• **Prompt**
Set down each record below precisely, skipping the pictures.

**** Records for this task

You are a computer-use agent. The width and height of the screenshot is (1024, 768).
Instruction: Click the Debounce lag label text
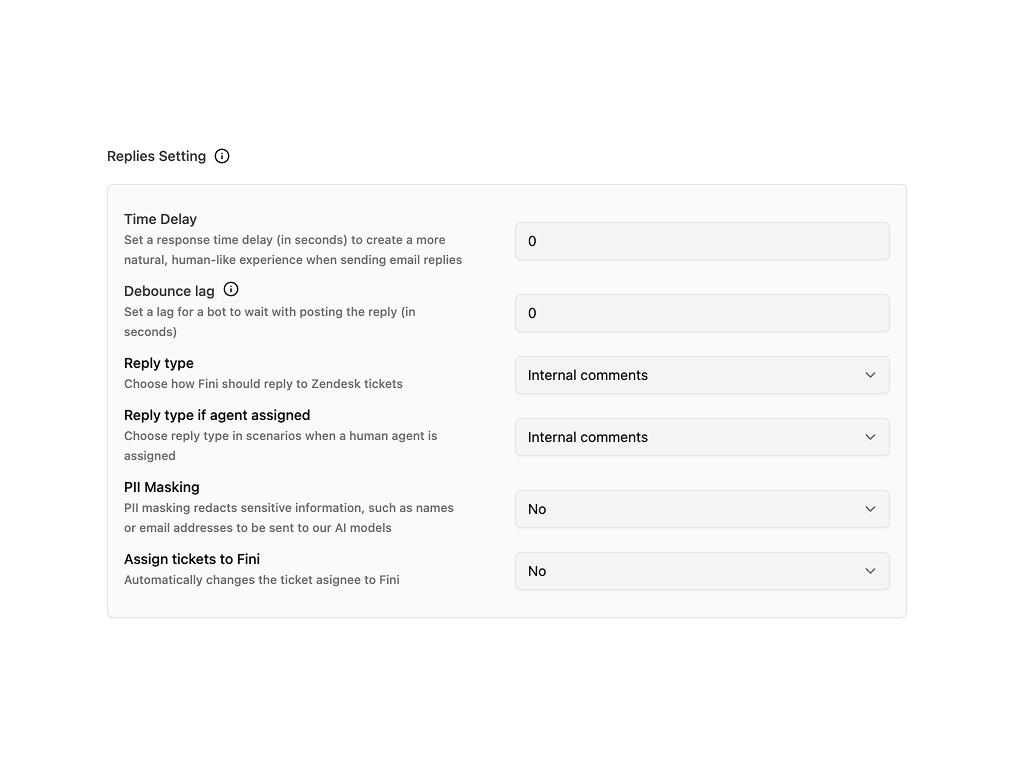pos(169,291)
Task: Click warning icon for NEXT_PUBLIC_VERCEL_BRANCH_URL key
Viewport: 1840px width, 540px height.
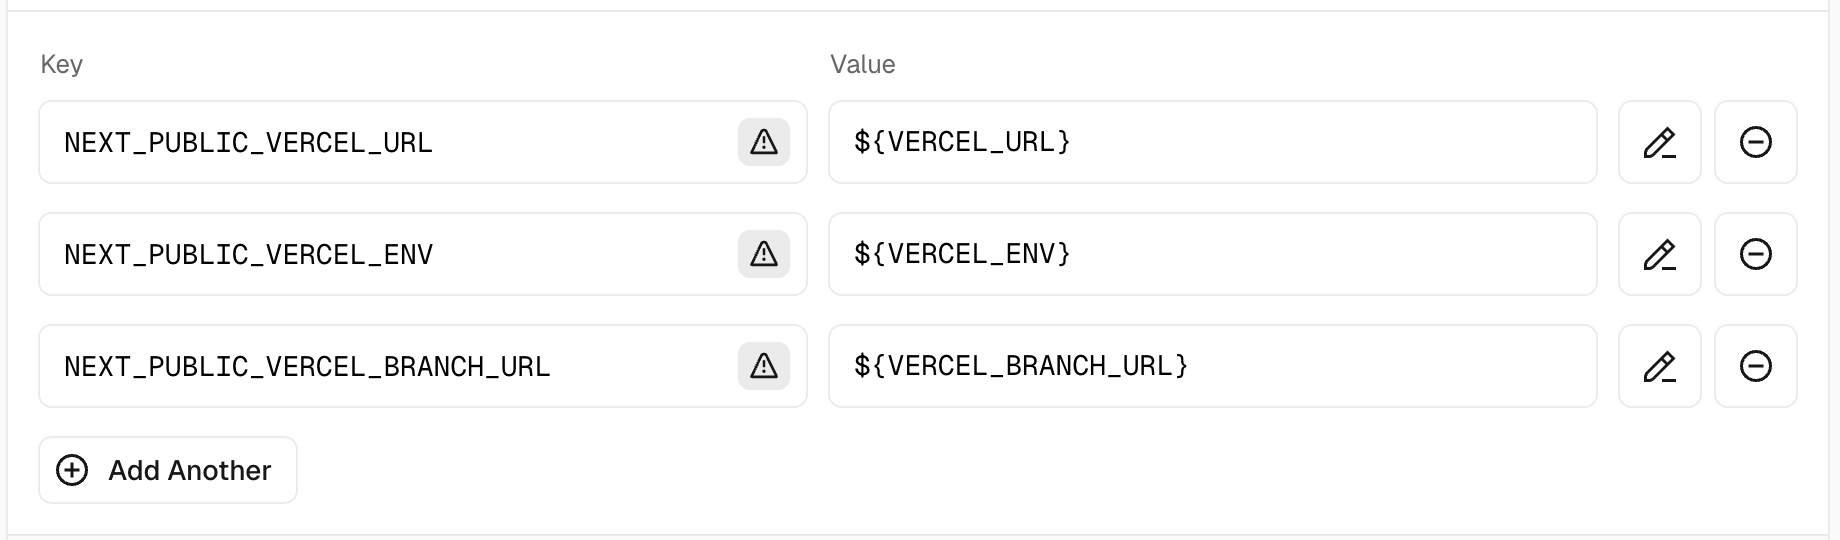Action: tap(764, 366)
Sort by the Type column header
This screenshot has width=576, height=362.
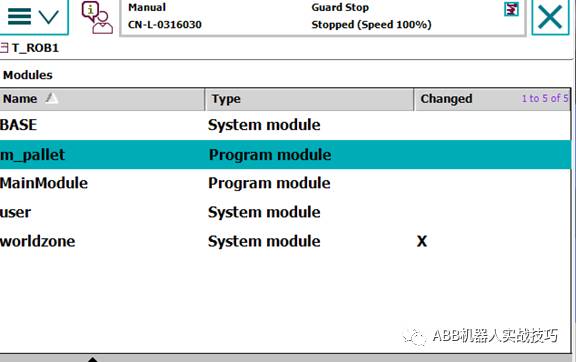click(309, 99)
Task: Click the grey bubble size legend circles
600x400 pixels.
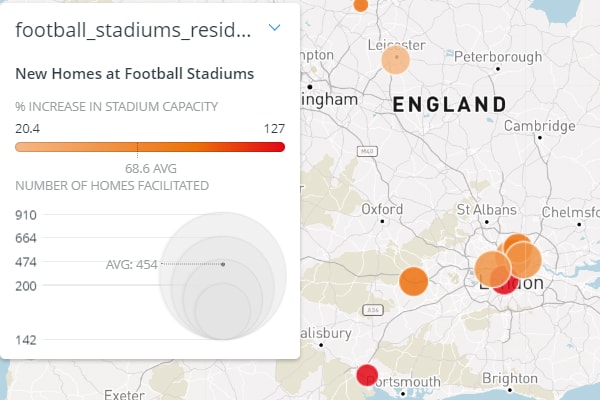Action: pyautogui.click(x=223, y=276)
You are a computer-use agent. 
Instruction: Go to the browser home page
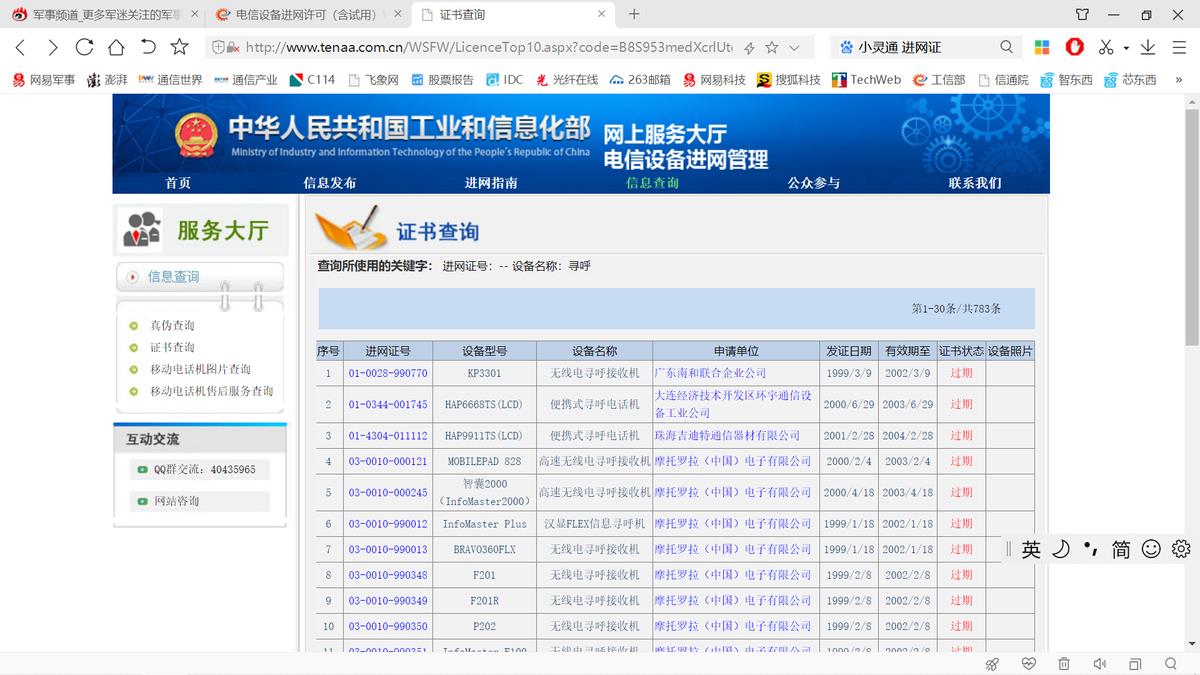click(116, 47)
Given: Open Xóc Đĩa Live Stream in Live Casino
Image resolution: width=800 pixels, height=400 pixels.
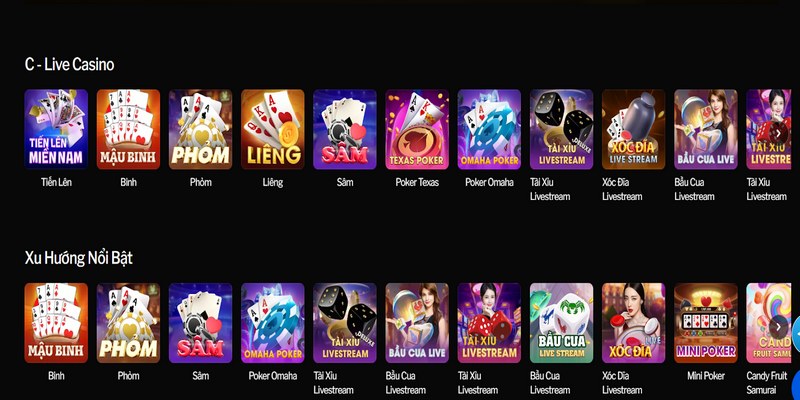Looking at the screenshot, I should 634,129.
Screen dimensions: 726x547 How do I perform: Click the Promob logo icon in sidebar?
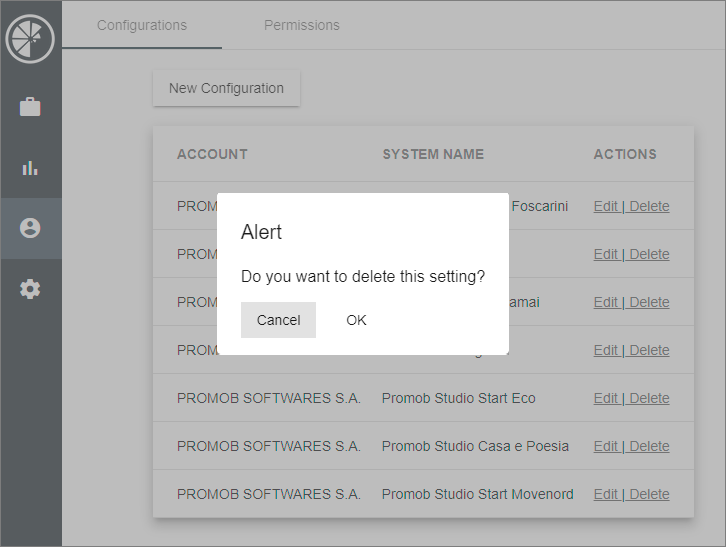(30, 39)
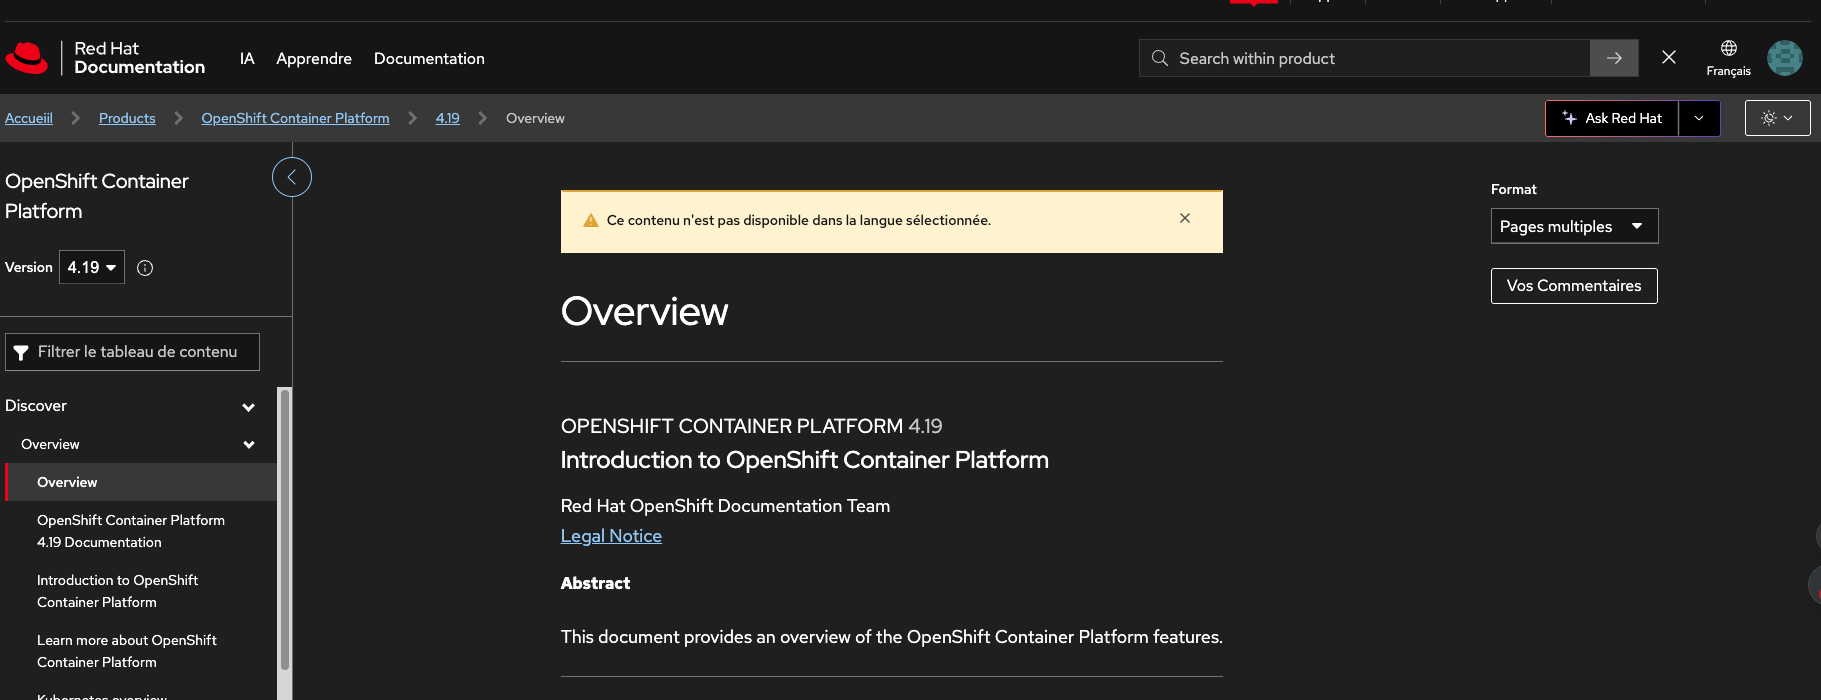Collapse the sidebar with the chevron circle
This screenshot has height=700, width=1821.
pyautogui.click(x=292, y=177)
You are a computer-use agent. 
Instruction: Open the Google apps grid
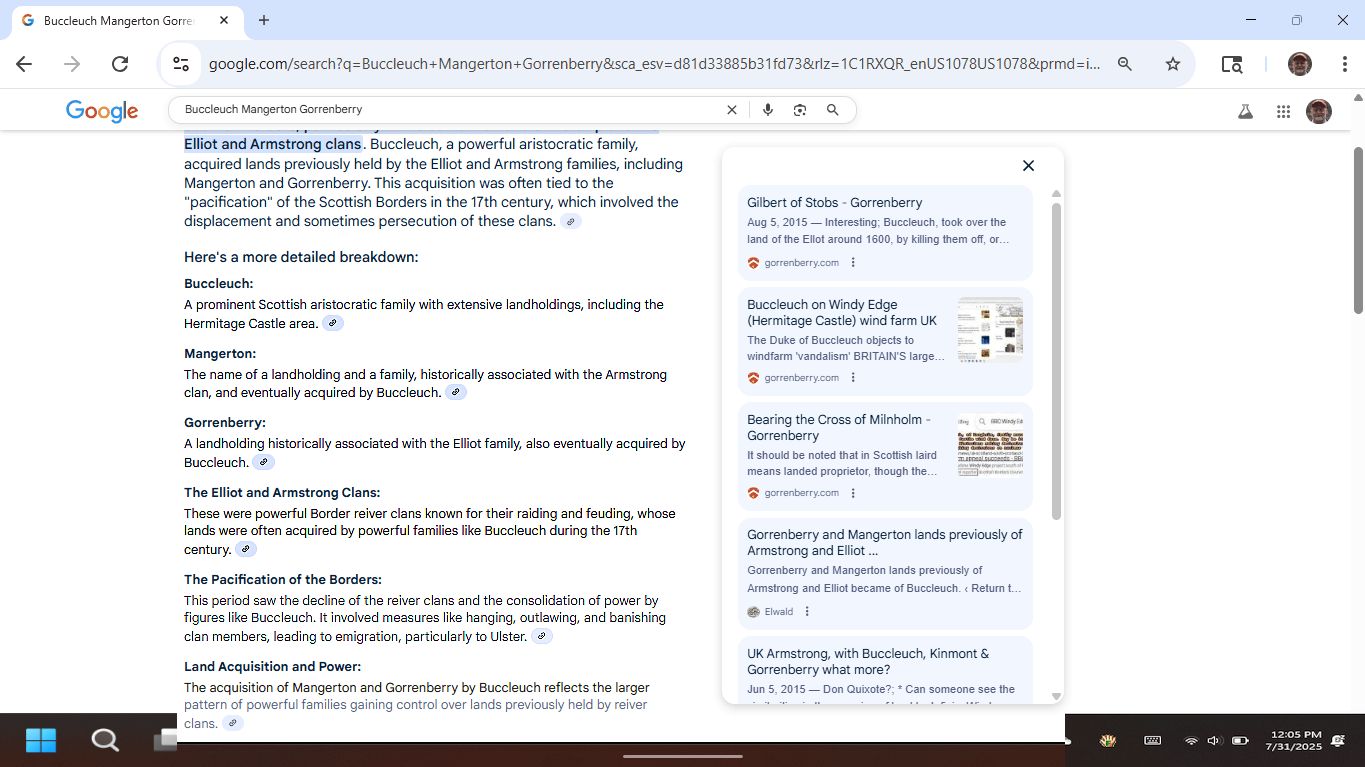coord(1283,112)
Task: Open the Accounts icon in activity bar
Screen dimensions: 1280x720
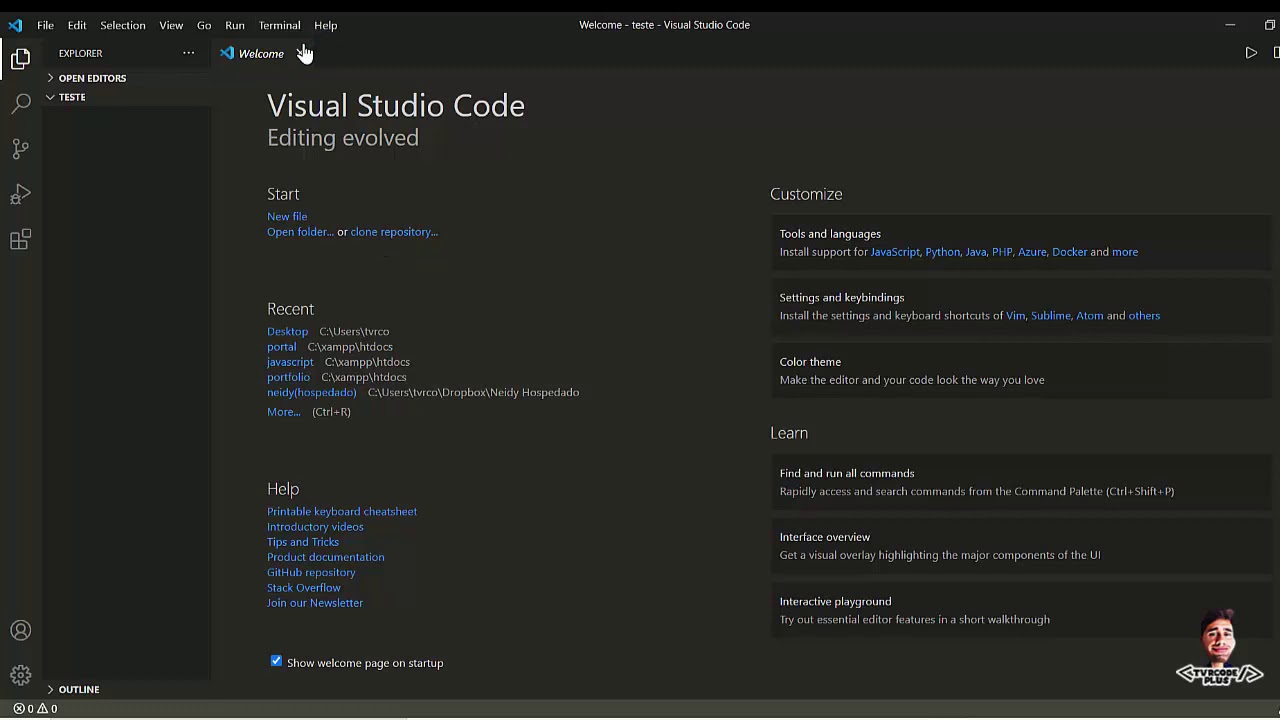Action: point(21,630)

********

• **Task response**
You are a computer-use agent. The width and height of the screenshot is (1024, 768).
Instruction: Click the Debounce lag label text
pos(169,291)
Task: Click warning icon for NEXT_PUBLIC_VERCEL_BRANCH_URL key
Viewport: 1840px width, 540px height.
Action: tap(764, 366)
Sort by the Type column header
This screenshot has width=576, height=362.
click(309, 99)
Task: Click the grey bubble size legend circles
600x400 pixels.
Action: pyautogui.click(x=223, y=276)
You are a computer-use agent. 
Instruction: Go to the browser home page
click(116, 47)
Given: Open Xóc Đĩa Live Stream in Live Casino
Image resolution: width=800 pixels, height=400 pixels.
Looking at the screenshot, I should 634,129.
Screen dimensions: 726x547 How do I perform: Click the Promob logo icon in sidebar?
(30, 39)
Collapse the sidebar with the chevron circle
This screenshot has height=700, width=1821.
pyautogui.click(x=292, y=177)
You are a computer-use agent. 
Instruction: Open the Google apps grid
coord(1283,112)
Task: Open the Accounts icon in activity bar
Screen dimensions: 1280x720
Action: point(21,630)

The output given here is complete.